The House and Senate bi-partisan conference committee today approved sweeping cuts in state spending, pending votes on the bills in both the House and Senate. All together, the bills will cut between 1.2 and 1.7 million dollars from the current state budget, depending on whether House Democrats succeed in adding tax increases and other revenue generating measures to the final budget agreement. State lawmakers expect to fill the rest of the 2.8 billion dollar deficit with federal stimulus money, meaning at least 500 million in additional cuts will be needed next year. READ MORE.
Education funding was the hardest hit, with funding per pupil in the state declining more than 200 dollars. Furthermore, the committee reduced the Michigan Promise Grant scholarships by 1000 dollars per student, which will affect current and future college students. Some details remain unresolved, including discussions of local revenues and state police funding.

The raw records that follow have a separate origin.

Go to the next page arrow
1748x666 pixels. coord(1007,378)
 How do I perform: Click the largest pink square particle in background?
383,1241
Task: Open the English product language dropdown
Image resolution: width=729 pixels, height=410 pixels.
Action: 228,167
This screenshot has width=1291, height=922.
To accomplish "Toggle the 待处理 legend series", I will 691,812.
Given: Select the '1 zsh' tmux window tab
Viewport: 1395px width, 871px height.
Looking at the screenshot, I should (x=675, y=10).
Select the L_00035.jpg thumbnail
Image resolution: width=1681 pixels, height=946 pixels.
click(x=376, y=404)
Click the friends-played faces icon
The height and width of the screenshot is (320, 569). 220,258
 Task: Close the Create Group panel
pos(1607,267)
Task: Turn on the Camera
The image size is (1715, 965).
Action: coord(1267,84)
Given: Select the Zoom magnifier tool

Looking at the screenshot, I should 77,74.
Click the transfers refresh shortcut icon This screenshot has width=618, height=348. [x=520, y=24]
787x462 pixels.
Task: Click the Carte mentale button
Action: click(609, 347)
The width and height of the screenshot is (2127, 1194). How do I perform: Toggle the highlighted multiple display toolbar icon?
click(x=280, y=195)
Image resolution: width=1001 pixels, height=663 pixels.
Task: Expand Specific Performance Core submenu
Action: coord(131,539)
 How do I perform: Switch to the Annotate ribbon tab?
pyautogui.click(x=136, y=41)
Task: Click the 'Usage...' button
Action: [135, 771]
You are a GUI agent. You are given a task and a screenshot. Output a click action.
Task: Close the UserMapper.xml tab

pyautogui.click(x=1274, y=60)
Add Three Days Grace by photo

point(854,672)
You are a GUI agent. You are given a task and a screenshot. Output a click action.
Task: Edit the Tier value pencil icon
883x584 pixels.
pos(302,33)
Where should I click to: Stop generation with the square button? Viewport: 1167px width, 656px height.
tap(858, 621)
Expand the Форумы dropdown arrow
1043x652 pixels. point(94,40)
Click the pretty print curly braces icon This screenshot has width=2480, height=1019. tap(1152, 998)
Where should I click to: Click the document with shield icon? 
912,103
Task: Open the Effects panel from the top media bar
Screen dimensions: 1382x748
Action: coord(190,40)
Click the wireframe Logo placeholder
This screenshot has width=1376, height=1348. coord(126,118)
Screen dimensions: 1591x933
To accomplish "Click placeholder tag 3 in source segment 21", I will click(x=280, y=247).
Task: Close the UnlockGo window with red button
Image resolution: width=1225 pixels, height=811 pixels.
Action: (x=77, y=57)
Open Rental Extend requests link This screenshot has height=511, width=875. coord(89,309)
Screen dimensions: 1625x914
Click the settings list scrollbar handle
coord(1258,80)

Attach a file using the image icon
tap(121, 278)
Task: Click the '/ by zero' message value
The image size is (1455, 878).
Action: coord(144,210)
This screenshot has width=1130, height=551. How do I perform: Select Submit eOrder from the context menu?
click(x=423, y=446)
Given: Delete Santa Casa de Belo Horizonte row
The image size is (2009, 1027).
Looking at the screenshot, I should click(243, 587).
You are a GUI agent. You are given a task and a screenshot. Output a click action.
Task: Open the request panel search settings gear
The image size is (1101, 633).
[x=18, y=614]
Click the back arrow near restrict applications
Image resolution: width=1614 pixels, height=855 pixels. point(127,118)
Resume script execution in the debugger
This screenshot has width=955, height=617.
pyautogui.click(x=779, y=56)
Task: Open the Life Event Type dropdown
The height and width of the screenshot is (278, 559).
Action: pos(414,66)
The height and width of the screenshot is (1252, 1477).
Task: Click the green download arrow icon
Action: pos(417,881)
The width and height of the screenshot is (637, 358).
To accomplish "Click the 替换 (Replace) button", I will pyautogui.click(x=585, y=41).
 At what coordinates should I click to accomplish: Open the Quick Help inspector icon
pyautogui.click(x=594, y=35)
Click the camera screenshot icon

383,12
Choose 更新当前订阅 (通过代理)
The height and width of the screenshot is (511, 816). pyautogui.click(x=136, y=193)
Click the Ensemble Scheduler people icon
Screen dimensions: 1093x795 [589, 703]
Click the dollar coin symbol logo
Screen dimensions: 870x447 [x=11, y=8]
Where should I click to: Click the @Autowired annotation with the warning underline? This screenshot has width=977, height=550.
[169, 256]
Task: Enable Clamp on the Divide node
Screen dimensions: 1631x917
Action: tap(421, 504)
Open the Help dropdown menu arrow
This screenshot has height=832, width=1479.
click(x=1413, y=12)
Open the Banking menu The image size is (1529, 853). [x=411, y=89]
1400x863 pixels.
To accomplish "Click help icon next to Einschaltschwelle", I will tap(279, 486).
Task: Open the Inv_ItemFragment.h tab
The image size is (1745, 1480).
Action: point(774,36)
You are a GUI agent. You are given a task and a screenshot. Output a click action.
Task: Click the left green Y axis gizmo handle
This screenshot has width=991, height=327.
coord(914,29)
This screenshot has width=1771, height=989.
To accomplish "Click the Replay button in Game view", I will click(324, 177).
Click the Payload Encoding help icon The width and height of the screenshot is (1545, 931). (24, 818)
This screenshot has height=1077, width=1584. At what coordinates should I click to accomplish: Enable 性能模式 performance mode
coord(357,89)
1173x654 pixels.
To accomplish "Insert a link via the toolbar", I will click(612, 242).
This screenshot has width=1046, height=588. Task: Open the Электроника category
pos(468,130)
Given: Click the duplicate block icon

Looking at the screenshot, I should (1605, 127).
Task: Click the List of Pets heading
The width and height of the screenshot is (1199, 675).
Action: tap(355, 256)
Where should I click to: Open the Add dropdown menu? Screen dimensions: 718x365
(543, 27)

Keep in mind that these talks are not the final stage to creating a functional state budget. Although the conference committee is an important step forward, the Republican Senate and Democratic House must still pass identical versions of the budget before it goes to Granholm for final approval. Some House Democrats have indicated that they are reluctant to approve a final budget that does not utilize revenue generating measures (including tax increases), meaning the state legislature will struggle to meet the October 1st deadline for a state shutdown. Another option would be to utilize the previous year's budget as a stopgap, although this is unpopular with most lawmakers.